TASK DIRECTIONS: Copy exactly the lines of the records below, starting at the line that contains "Where should I" and continuing through the last line, both included; omit any pictures.

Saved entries
^^^^^^^^

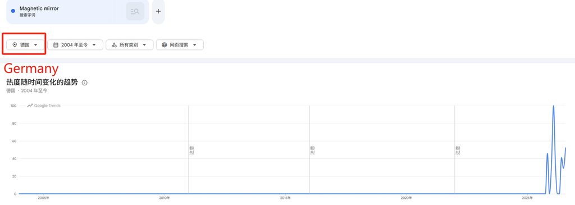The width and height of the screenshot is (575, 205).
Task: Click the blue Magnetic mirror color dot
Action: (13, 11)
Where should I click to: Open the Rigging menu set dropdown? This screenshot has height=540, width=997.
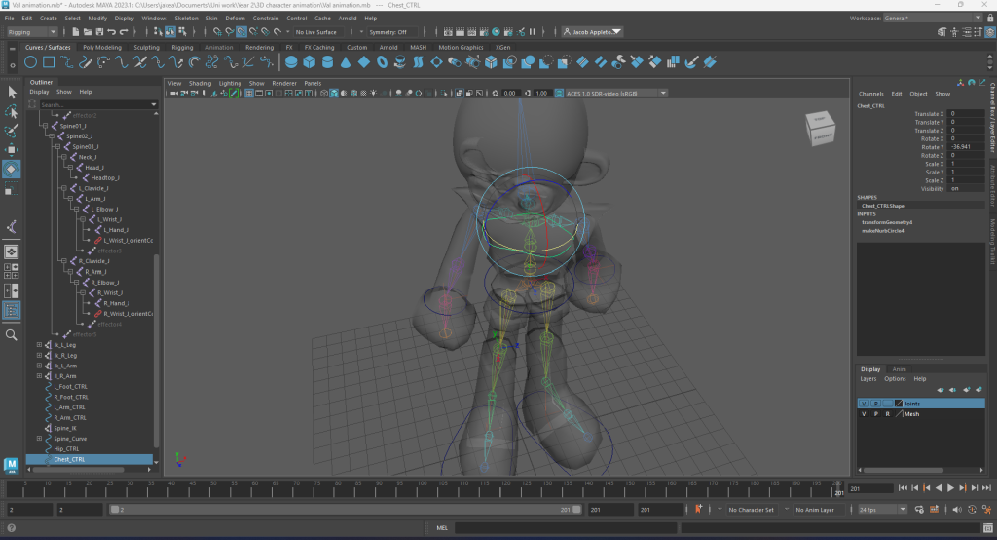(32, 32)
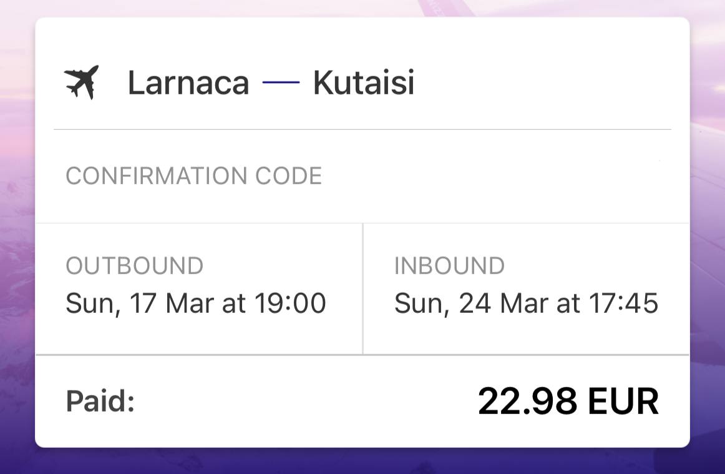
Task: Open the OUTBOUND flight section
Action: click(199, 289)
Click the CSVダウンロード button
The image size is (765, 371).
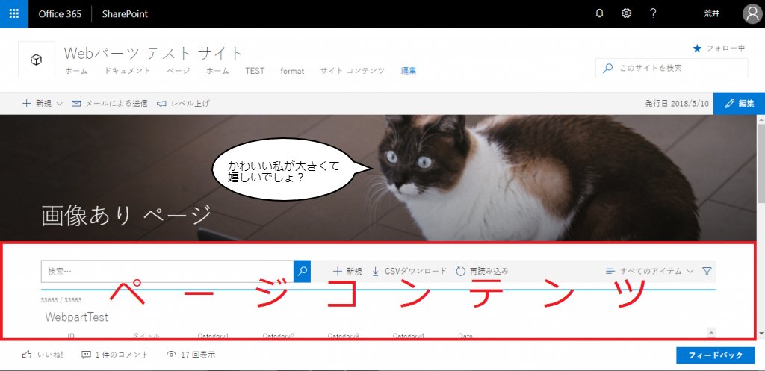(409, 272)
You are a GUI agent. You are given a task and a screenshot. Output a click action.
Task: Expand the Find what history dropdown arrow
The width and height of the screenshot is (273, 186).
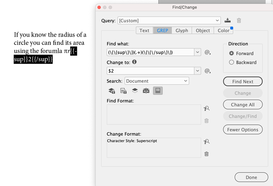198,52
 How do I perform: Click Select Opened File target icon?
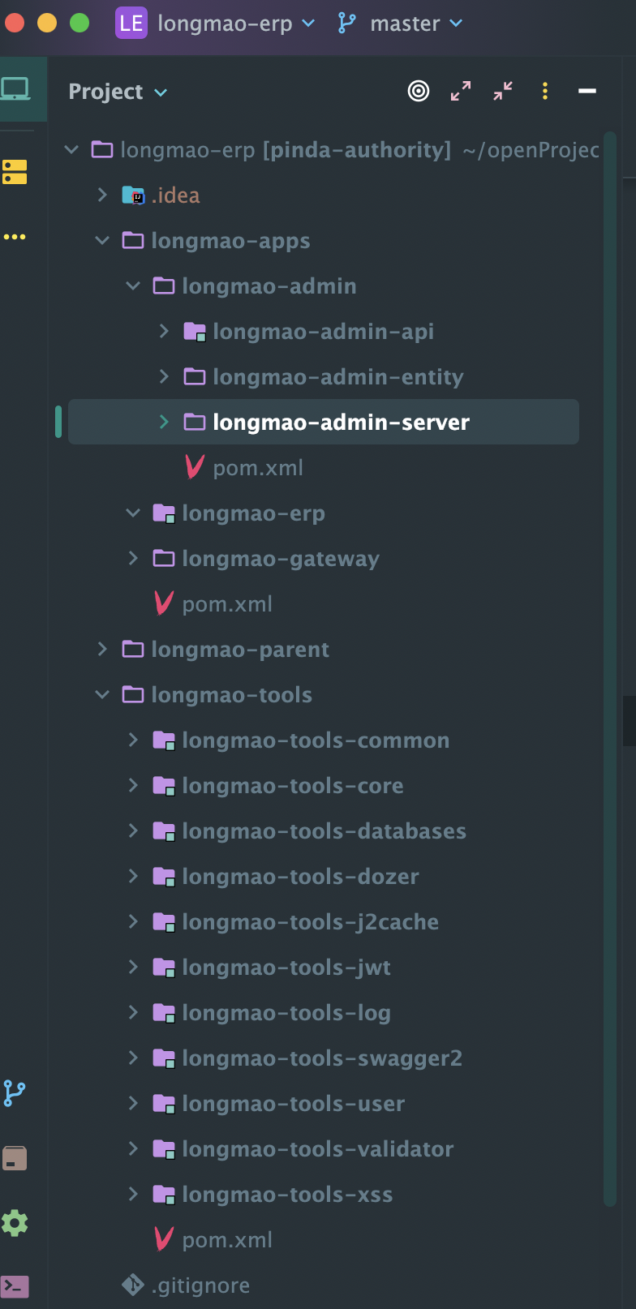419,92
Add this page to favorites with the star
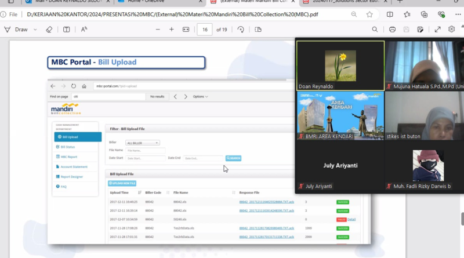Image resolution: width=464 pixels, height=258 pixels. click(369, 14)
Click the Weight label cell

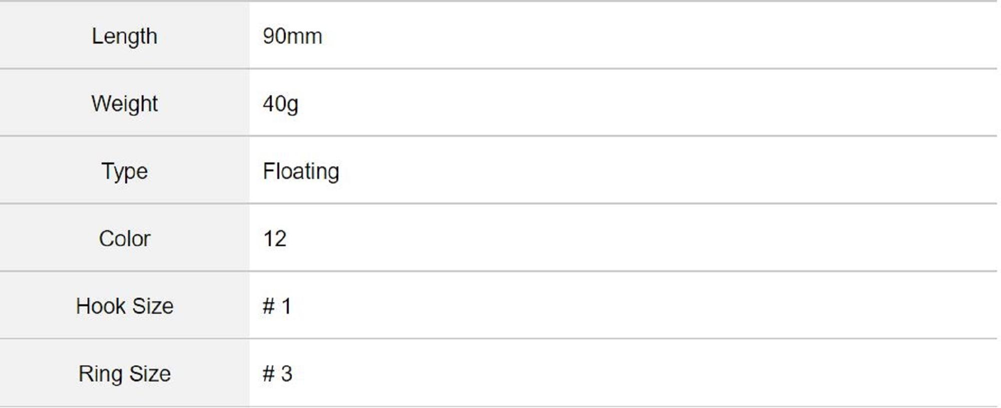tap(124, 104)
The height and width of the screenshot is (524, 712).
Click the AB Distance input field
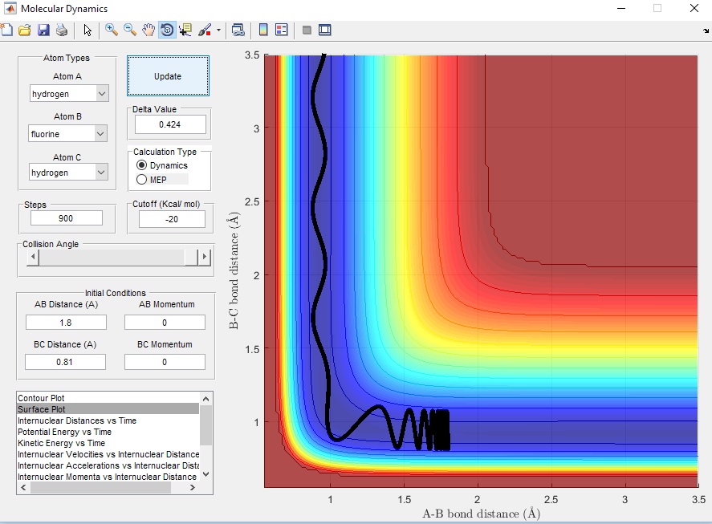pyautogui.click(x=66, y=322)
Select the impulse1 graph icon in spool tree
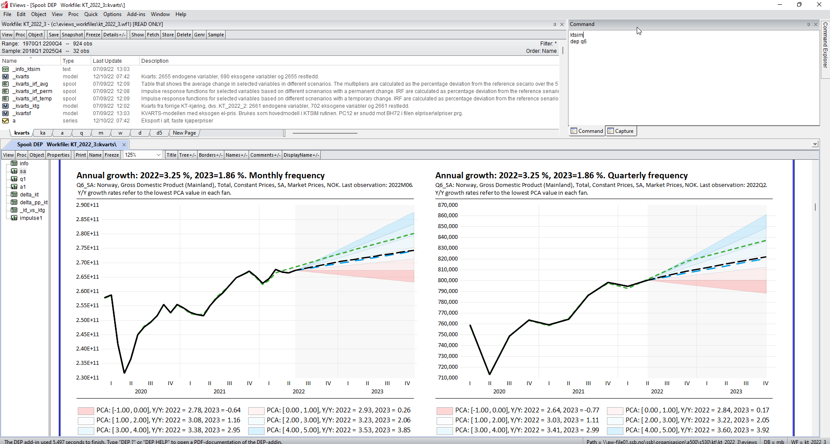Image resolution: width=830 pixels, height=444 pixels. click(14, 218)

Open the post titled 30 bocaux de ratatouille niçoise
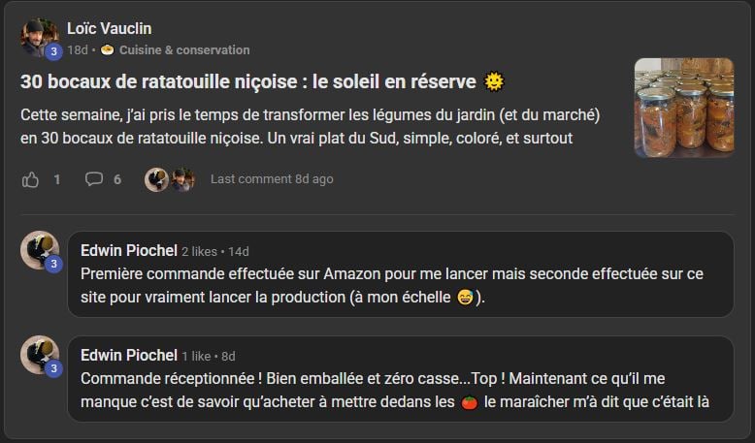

^^^^^^^^

SOLUTION TO THIS TASK:
Where should I click to: Open the Rigging menu set dropdown? This screenshot has height=540, width=997.
(32, 32)
Task: Open the OUTBOUND flight section
Action: click(199, 289)
Click the CSVダウンロード button
The image size is (765, 371).
(409, 272)
You are a GUI agent. You are given a task and a screenshot. Output a click action.
Task: Expand the Find what history dropdown arrow
The width and height of the screenshot is (273, 186).
198,52
 How do I perform: Click Select Opened File target icon?
419,92
Add this page to favorites with the star
Image resolution: width=464 pixels, height=258 pixels. click(369, 14)
Click the Weight label cell

tap(124, 104)
The height and width of the screenshot is (524, 712).
Click the AB Distance input field
pyautogui.click(x=66, y=322)
Select the impulse1 graph icon in spool tree
Image resolution: width=830 pixels, height=444 pixels. click(14, 218)

Open the post titled 30 bocaux de ratatouille niçoise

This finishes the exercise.